Any data entered into the system should be available for a variety of uses, eliminating the need for redundant data entry. (The need for manual extraction of data and re-entry procedures greatly diminishes the value of a system.) The system should be designed to ensure that data are available to support patient care, organizational operations, and decision making. Thus, data must be viewed as an organizational resource, not property "owned" or controlled by the departments that happen to collect them or that are the primary users of the data.

The CPR system should be a part of an integrated patient care information system. If the system is hospital based, it should communicate with systems in the clinical laboratory, pharmacy, respiratory therapy, other ancillary services, referring physician offices, and other care settings (e.g., home, nursing home) so that data will not require manual transcription from one system to another.
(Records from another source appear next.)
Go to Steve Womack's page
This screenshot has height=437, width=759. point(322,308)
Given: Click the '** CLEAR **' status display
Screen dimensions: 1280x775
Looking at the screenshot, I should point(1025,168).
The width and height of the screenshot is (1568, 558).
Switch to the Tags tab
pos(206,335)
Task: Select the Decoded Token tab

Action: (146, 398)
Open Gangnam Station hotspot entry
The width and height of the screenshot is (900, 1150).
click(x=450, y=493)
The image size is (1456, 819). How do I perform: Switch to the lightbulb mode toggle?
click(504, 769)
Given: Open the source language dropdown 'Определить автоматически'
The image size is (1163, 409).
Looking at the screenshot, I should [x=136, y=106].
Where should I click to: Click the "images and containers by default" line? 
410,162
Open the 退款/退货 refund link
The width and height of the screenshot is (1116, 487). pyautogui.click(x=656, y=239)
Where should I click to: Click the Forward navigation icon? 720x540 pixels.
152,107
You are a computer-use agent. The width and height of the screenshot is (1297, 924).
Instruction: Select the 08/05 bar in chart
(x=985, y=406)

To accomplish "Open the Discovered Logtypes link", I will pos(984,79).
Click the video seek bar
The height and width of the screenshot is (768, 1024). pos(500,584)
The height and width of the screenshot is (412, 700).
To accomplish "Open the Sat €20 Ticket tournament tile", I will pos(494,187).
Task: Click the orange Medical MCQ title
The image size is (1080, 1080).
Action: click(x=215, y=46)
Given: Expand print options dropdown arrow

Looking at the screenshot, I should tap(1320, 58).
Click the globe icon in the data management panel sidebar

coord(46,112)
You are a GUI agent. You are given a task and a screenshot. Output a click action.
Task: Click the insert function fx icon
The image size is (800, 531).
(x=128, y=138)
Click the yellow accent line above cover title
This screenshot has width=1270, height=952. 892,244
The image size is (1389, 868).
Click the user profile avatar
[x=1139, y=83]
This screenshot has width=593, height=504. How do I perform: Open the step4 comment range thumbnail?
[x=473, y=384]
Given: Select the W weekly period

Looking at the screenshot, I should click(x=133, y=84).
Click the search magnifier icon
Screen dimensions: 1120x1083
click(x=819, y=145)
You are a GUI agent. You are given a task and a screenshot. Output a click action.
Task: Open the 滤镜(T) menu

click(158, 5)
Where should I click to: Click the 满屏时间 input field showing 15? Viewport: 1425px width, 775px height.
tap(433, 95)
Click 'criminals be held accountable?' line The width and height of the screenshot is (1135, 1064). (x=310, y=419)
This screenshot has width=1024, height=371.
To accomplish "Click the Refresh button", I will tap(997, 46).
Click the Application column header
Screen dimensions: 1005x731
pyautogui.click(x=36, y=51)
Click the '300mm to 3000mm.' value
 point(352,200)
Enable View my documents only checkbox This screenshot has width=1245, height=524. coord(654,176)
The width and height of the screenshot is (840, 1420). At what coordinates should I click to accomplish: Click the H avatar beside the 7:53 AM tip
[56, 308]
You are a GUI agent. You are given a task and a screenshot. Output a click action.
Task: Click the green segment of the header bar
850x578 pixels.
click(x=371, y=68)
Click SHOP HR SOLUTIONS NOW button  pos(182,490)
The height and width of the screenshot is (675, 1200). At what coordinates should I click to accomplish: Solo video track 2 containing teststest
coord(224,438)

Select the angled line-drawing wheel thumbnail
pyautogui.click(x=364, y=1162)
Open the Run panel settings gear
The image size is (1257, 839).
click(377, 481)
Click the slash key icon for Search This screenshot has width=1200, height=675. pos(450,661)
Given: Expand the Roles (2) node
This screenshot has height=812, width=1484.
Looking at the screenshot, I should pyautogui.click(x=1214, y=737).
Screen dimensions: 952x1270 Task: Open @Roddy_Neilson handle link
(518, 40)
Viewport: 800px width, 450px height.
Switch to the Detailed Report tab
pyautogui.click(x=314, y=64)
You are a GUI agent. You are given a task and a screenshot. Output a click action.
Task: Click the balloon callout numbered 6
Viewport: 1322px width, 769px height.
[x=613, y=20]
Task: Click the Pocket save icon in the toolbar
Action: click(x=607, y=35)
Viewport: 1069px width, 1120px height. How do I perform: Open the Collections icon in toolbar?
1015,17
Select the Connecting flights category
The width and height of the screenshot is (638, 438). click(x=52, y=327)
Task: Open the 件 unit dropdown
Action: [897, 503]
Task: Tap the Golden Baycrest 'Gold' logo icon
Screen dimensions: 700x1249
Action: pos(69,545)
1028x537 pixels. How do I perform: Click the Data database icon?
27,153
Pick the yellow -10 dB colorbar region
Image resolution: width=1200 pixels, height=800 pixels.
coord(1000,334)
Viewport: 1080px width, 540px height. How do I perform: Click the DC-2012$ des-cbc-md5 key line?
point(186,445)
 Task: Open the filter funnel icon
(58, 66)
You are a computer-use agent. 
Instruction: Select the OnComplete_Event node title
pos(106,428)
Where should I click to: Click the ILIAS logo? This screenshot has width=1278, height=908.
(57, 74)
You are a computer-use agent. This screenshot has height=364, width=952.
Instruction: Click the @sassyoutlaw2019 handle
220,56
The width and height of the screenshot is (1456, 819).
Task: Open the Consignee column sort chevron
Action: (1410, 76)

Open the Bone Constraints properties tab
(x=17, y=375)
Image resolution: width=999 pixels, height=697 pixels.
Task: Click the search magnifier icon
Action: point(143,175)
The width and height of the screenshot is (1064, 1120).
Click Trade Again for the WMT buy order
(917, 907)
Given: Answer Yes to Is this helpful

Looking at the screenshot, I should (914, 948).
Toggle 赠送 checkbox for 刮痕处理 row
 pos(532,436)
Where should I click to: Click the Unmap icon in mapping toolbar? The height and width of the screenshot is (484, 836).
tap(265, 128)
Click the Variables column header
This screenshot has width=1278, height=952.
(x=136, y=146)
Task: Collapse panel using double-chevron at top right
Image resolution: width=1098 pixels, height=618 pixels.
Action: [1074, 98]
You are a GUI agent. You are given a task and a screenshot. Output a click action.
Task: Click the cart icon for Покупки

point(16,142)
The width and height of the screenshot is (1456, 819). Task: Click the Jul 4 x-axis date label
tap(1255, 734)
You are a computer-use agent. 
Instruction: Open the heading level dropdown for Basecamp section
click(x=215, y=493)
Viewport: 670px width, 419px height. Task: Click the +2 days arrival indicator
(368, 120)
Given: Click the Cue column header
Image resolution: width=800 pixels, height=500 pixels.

If the system is based in a physician's office, it should communicate with the computer systems of local clinical laboratories, pharmacies, hospitals, and other physicians' offices.10

CPR systems should facilitate the movement of data into, within, and outside of the automated patient record. In particular, they should permit raw and aggregated data to be moved to another electronic database for further analysis and storage. For example, a hospital or individual physician should be able to extract selected information electronically from a patient care database to send to other internal or external (perhaps national) databases.11 In addition, the system should have no trouble accepting data directly from electronic monitoring devices and other patient care equipment.

Health care professionals perform many routine administrative tasks in the course of providing services, and they seek ways to reduce this administrative burden so that they can devote more time to direct patient care, research, and education. Patient record systems should provide the capacity to generate routine documents based on record data automatically, to submit insurance claims electronically, and to report adverse reactions or occurrences of tracked diseases automatically.

Computer-based records must be designed to avoid the mere replication


Requiring such communication within and between institutions increases the complexity of achieving adequate security measures to maintain confidentiality.


This data transmittal capability assumes that adequate security measures are in place.